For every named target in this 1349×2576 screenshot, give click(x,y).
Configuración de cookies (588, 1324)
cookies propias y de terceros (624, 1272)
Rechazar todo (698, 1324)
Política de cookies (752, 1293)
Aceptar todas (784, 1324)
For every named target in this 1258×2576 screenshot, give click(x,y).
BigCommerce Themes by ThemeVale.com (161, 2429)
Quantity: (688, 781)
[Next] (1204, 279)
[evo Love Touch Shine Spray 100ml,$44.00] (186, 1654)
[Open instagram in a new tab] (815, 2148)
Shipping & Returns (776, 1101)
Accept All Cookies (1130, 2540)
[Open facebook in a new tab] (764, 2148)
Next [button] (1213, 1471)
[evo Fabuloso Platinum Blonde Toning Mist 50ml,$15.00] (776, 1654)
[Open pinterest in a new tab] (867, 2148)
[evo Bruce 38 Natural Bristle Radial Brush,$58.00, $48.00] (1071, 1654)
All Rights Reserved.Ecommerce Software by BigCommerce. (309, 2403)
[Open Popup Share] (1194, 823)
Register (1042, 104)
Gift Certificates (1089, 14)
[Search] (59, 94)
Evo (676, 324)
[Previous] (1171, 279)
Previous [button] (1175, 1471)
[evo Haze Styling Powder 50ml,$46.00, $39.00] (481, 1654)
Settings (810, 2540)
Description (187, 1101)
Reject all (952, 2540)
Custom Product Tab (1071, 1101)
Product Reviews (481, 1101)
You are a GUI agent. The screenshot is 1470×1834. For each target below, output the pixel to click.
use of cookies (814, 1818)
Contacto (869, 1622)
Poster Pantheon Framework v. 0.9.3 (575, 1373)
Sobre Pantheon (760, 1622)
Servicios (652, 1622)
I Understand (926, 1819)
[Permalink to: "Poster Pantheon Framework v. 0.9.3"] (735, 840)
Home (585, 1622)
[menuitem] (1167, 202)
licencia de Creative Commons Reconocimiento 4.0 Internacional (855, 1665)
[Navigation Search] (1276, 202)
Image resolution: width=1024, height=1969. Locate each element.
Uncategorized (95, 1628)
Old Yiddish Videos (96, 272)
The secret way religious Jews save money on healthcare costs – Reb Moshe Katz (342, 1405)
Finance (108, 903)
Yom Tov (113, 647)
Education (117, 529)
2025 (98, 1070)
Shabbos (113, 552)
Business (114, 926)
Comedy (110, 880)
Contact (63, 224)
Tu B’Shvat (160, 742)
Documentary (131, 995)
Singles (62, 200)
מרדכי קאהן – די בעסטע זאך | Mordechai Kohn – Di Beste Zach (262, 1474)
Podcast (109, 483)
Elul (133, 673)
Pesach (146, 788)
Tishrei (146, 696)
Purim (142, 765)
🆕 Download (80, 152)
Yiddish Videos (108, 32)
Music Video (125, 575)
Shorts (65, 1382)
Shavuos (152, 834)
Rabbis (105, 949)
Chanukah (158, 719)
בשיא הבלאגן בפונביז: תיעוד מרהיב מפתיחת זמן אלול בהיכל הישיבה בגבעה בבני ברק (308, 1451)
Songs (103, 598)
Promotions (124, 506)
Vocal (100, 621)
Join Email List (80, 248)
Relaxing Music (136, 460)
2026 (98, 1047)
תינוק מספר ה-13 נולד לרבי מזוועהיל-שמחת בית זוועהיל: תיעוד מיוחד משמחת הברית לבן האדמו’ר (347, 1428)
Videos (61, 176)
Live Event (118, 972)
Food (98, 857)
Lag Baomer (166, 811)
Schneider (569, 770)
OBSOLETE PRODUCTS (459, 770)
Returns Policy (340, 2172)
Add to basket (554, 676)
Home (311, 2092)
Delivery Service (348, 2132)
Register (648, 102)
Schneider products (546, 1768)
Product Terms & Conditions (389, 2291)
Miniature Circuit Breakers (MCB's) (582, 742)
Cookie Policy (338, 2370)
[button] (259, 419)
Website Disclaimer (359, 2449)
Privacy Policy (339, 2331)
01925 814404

● Required action
Please transcribe the material line by line, exactly, from its opening line through the line that contains "[evo Love Touch".

● Exercise solution
For every named target in this 1349×2576 screenshot, give click(x,y).
Configuración de cookies (588, 1324)
cookies propias y de terceros (624, 1272)
Rechazar todo (698, 1324)
Política de cookies (752, 1293)
Aceptar todas (784, 1324)
For every named target in this 1258×2576 screenshot, give click(x,y).
BigCommerce Themes by ThemeVale.com (161, 2429)
Quantity: (688, 781)
[Next] (1204, 279)
[evo Love Touch Shine Spray 100ml,$44.00] (186, 1654)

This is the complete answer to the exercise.